From Components to Fully-Loaded Racks

As you enter Supermicro’s assembly line area in Building 21, the first thing you notice is the workers wear special smocks to eliminate electrostatic discharge, which could damage the electronic components.

There are four assembly lines in each production room, with stations every few feet where Supermicro staffers install components. Each technician has a tray of components behind them, and a screen above their station displaying a visual guide to the specific chassis and modules and how they are to be installed.

Assembly line technicians put servers together at a Supermicro facility in San Jose, Calif. (Image: Supermicro)

Stations are equipped with power screwdrivers and other tools hanging from an overhead power bus. Each screwdriver is set to a specific torque level for the different parts and materials (some metal, some plastic, for instance).  The torque is checked twice a day, and adjusted as needed. Stations that handle processors are equipped with custom tools, developed in cooperation with Intel, to remove and install delicate server chips.

◆ Tasks to perform
1 > Answer these questions from the Supermicro assembly passage:
(a) What do the special smocks worn by workers eliminate?
(b) How many assembly lines are in each production room?
(c) How often is the torque of the screwdrivers checked?
2 > List every proper name of a company, building, or place that appears in the Supermicro assembly passage.
3 > Write a continuation of the Supermicro assembly passage, starting after its last sentence.

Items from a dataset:

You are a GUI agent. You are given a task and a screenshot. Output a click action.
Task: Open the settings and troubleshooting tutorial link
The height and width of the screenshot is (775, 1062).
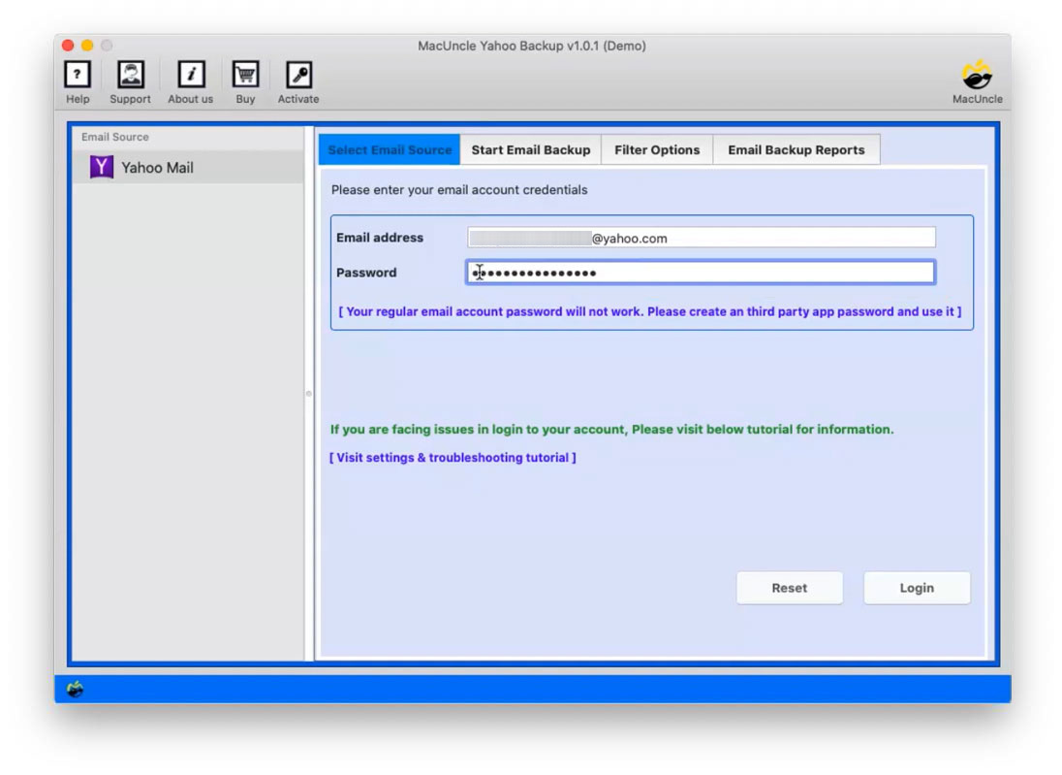pos(455,457)
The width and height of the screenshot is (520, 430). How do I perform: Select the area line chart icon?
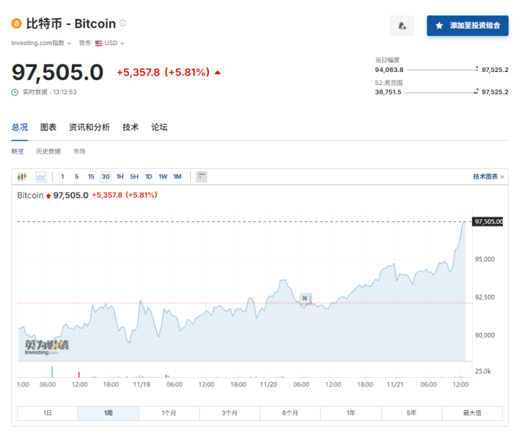pos(41,177)
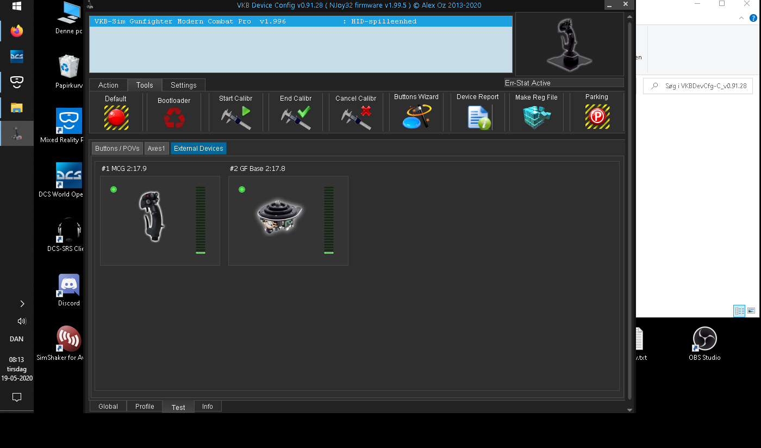Click the End Calibr checkmark icon
This screenshot has width=761, height=448.
(x=296, y=118)
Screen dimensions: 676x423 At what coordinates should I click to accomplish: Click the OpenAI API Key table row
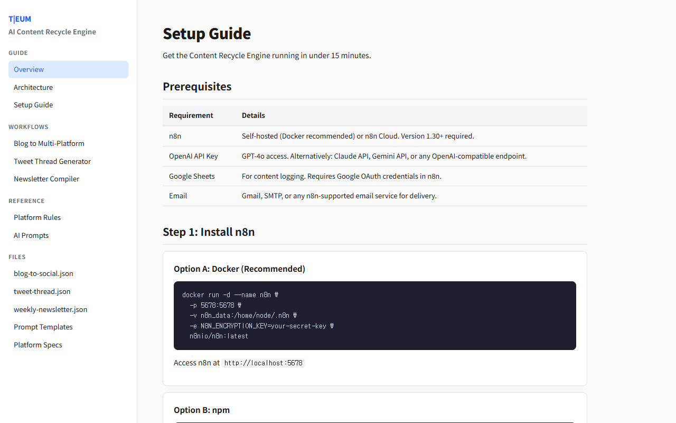click(374, 156)
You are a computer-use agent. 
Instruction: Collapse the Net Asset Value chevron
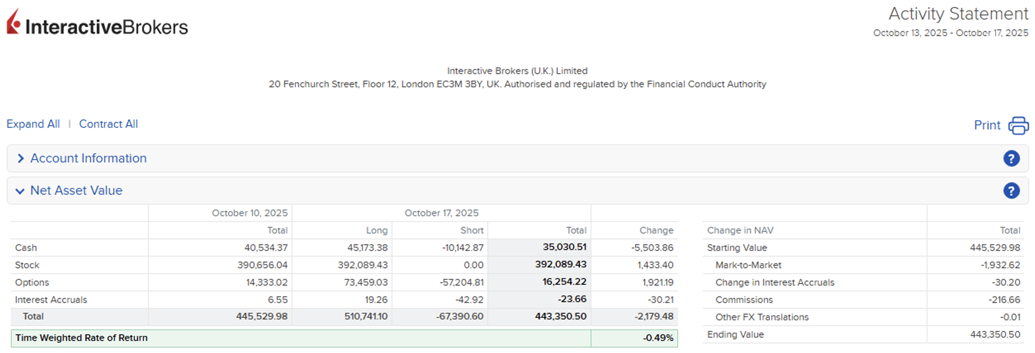tap(20, 191)
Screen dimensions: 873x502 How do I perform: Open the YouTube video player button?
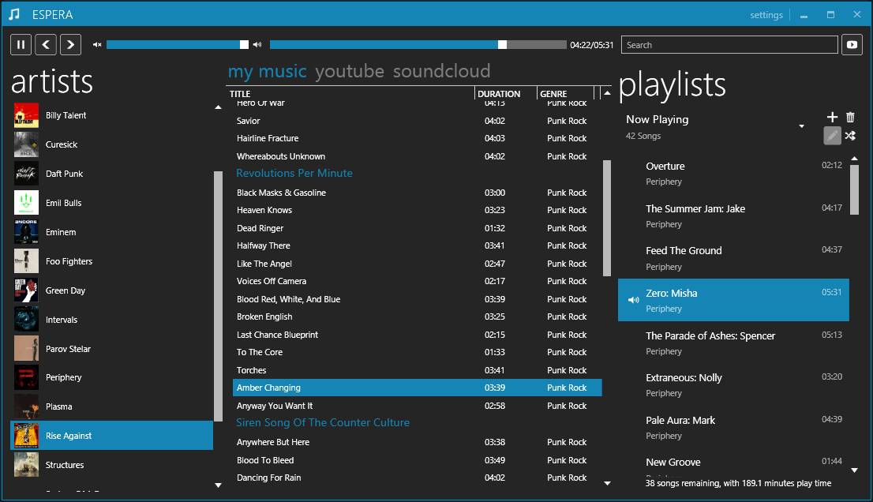852,45
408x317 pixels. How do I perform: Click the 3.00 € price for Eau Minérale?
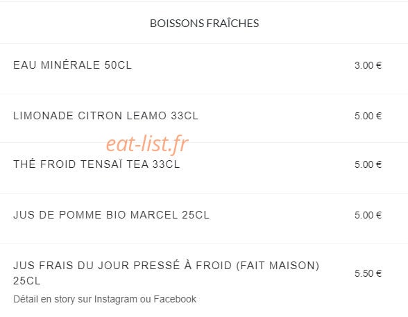pos(368,65)
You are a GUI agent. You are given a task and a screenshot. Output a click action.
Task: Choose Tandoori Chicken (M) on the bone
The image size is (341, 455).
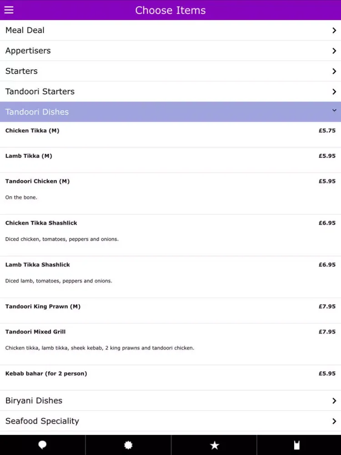click(171, 193)
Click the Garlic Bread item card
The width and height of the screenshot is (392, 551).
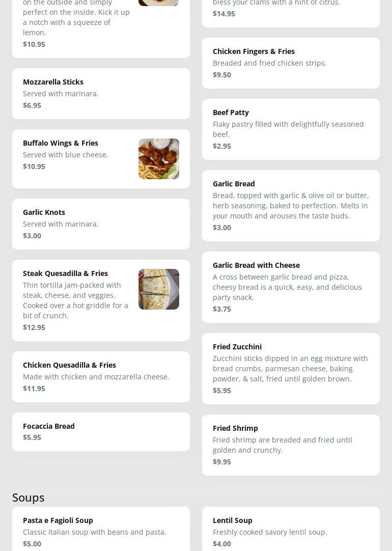click(x=291, y=206)
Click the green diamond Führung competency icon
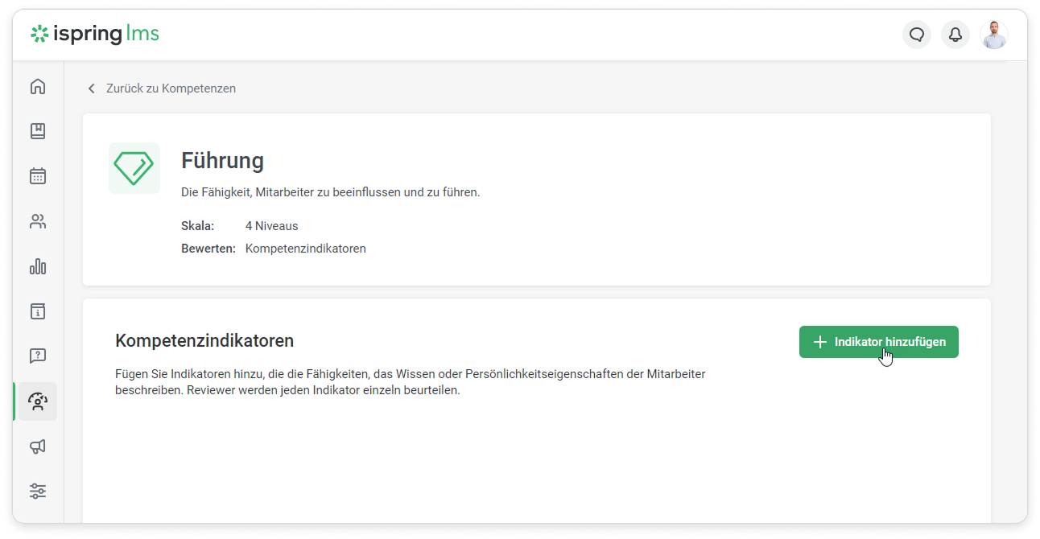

◆ Results of the tasks
1 >
(a) Electrostatic discharge, which could damage the electronic components.
(b) Four.
(c) Twice a day.

2 >
Supermicro
Building 21
San Jose, Calif.
Intel

3 >
Supermicro says it uses only permanent staff instead of temporary workers, with an average tenure of about three years of experience. The company believes experienced technicans are essential to quality control.

As the server moves down the conveyor belt, the components are scanned at each station, providing full insight to the production flow. As servers continue down the conveyer, they undergo a series of tests to validate safety and performance. The assembly process usually takes 20 to 30 minutes, plus another 10 to 20 minutes for testing.

Each assembly line at Supermicro can adapt to different form factors and chassis for servers and storage. (Image: Supermicro)

Once the initial test scripts have been run, the “bare bones” servers go down one fork of the conveyor to be packed and shipped. The rest of the servers go for burn-in testing, and then sent for packing and shipping, or to the rack integration facility.

Supermicro has five server assembly facilities on its San Jose campus, which can manufacture up to 63,000 servers a month. Global facilities in Taiwan and the Netherlands can manufacture another 18,000 systems per month between them.

A Passion for Sustainability

Just outside Building 21 sites a bank of Bloom Energy Servers, which provide enough power to support the entire rack integration facility. The campus has a total of 3 megawatts of Bloom units, which use solid oxide fuel cell technology that converts fuel to electricity through an electro-chemical reaction, without any combustion. Bloom says that its on-site fuel cells offer “better electrons” by making more efficient use of fuel than coal-fired power plants, eliminating power loss during distribution, and sharply reducing emissions.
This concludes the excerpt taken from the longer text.